Formal Statement Presented to Congress and the Secretary of War—Waiting for the Messiah.

The American Indians seldom have an opportunity to be heard, but they always have ample opportunities to suffer; and nearly all of the wars of the past 200 years have been caused by injustice and oppression, the white men being the original aggressors.

Recently there was a council of Sioux Indians at Pine Ridge agency, and they sent four chiefs to Washington to memorialize the congress for justice. They appeared before the senate committee on Indian affairs, and presented their memorial, which had just been printed.
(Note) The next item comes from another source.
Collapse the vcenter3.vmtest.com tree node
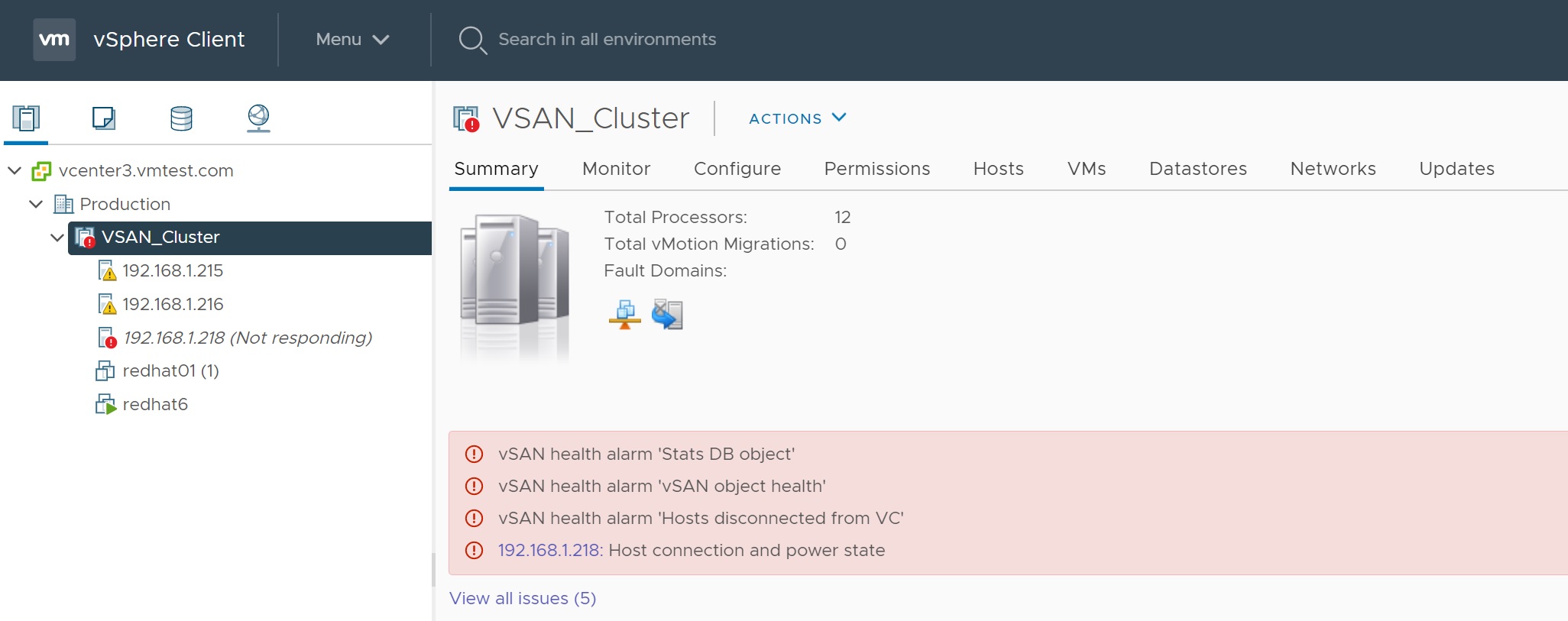Viewport: 1568px width, 621px height. [x=15, y=170]
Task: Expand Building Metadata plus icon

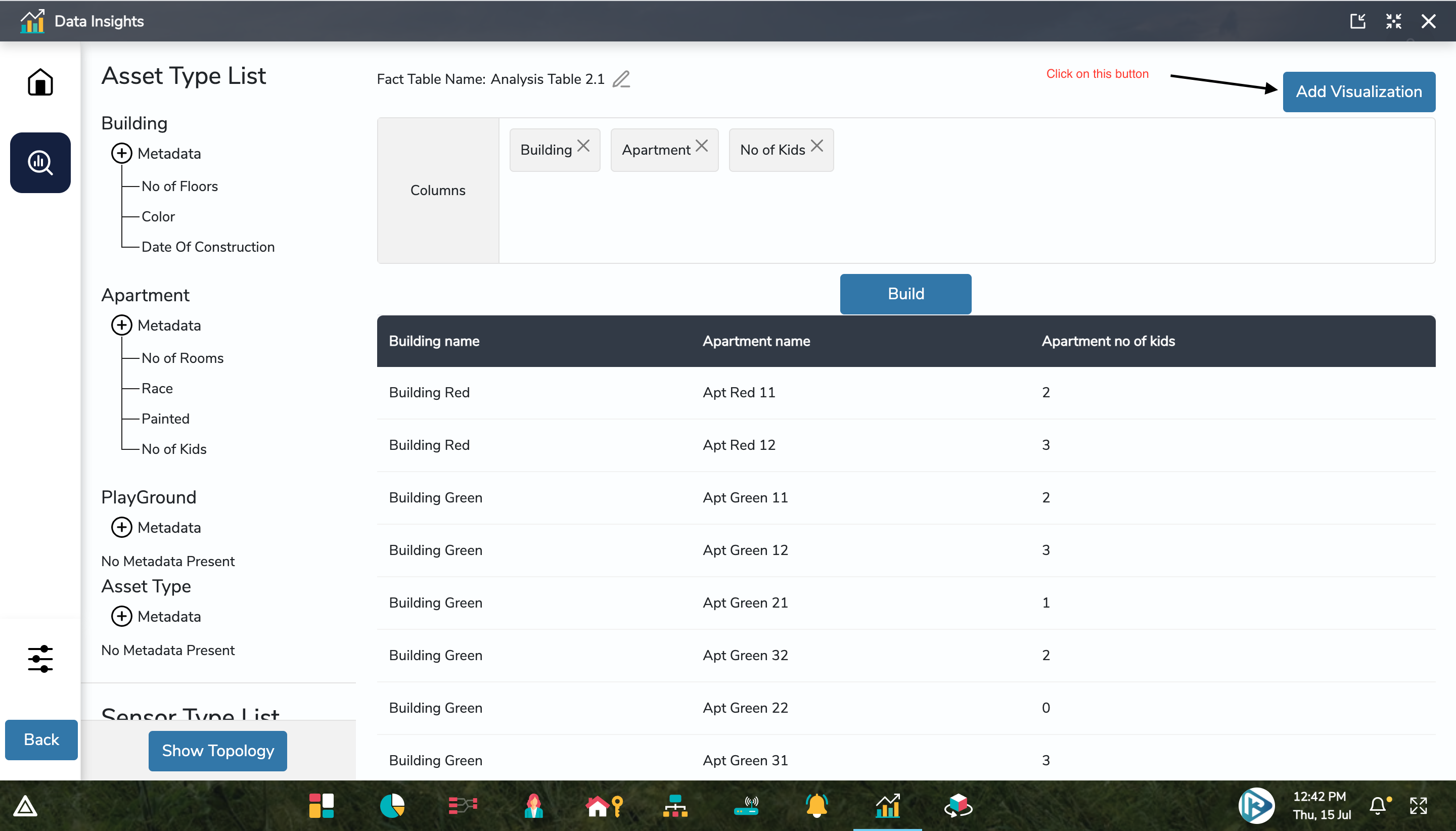Action: click(x=121, y=154)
The document is signed by Red Cloud, American Horse, Clarence Three Stars and Patrick High Star. Their statement of grievances is, in part, as follows:

"For many years a number of our people have been employed and taken from the reservation to accompany Buffalo Bill's Wild West show for exhibition purposes throughout the United States and Europe[.] A plan was inaugurated to allow the Indians to trade out one month's salary at Rushville, Neb., before boarding the cars[.] James F. Asay, [1] a white man, who was expelled from the Pine Ridge reservation for misconduct in 1891, has a deep-rooted scheme, and the Indians are coerced, and it is made compulsory for them to trade at Asay's store in Rushville, Neb., and pay for the goods they purchase the most outrageous charges or lose their position with the show.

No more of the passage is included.